__QUESTIONS__.
**1)** In the Roosevelt chapter, reproduce word for word the stretch starting at "Roosevelt: The Mastermind" and ending at "implemented any countermeasures.".
**2)** Render this sentence from the Roosevelt chapter in Spanish: "People say espionage work cannot be separated from disguise."

__SUPPLIED PASSAGE__.
Roosevelt: The Mastermind Behind Eight Decades of Communist Disaster
Chapter 19
The Hundred-Year Marathon Just Awakens from a Dream
The book The Hundred-Year Marathon was published in 2015, yet very few decision-makers have understood it, and even fewer have implemented any countermeasures.
This is because Roosevelt’s terrible example caused presidents generation after generation to remain unaware — 80 years of Communist disaster continued without end, starting from Roosevelt, passed down from one president to the next, and still unawakened today. In 2021, President Biden again refused to hold Xi Jinping accountable for creating and spreading the pandemic, instead shaking hands and making peace with Xi. In 2022, Biden tacitly accepted Xi’s illegal third term after ten years of autocratic rule. In 2023, Xi caused an incident to kill off Li Keqiang, attempting to eliminate future troubles.
The reason the CCP’s “Hundred-Year Marathon” succeeded is clearly due to the strong support of international forces. Politely put, Western politicians were deceived; more harshly, the “pro-Communist gate” fifth column has run rampant!
I. Veteran Spy Reveals Inside Story
People say espionage work cannot be separated from disguise. It is hard to imagine any spy openly admitting mistakes, misjudgments, and the losses brought to their own country. But there are exceptions: one veteran spy wrote a book recounting the errors and being fooled in his espionage career. This book is The Hundred-Year Marathon: China’s Secret Strategy to Replace America as the Global Superpower by Michael Pillsbury, whose Chinese name is Bai Bangrui.

__Data entries__.
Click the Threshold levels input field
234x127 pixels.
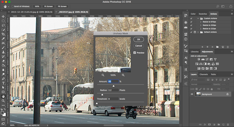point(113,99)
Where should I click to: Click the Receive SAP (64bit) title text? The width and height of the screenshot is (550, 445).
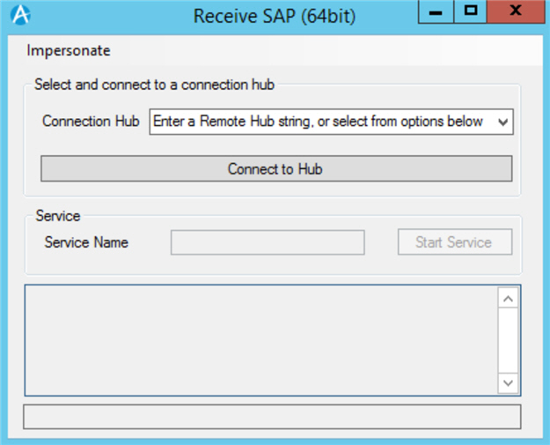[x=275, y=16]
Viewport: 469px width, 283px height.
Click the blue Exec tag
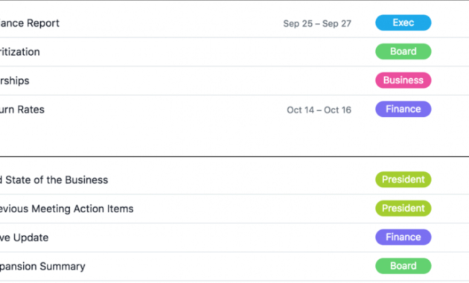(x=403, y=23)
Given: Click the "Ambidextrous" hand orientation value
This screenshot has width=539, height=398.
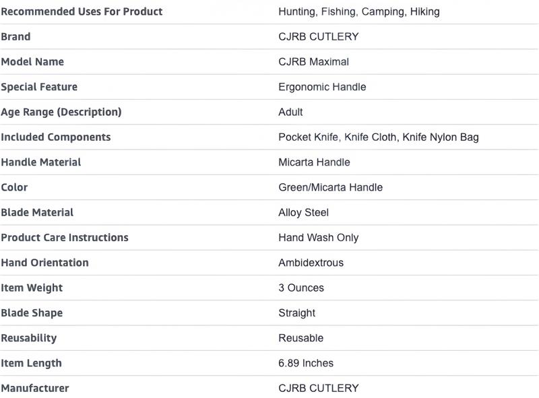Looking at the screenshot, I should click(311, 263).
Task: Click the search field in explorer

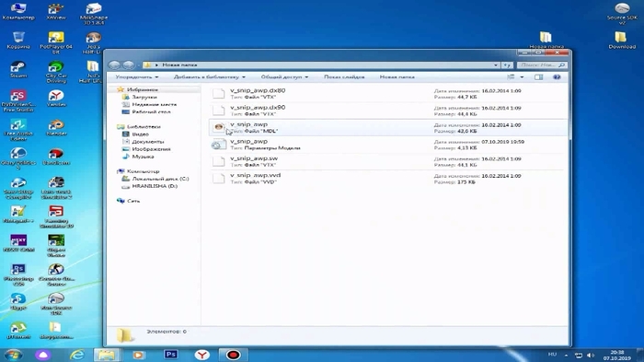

__EXERCISE SOLUTIONS__.
**1)**
Roosevelt: The Mastermind Behind Eight Decades of Communist Disaster
Chapter 19
The Hundred-Year Marathon Just Awakens from a Dream
The book The Hundred-Year Marathon was published in 2015, yet very few decision-makers have understood it, and even fewer have implemented any countermeasures.

**2)** La gente dice que el trabajo de espionaje no puede separarse del disfraz.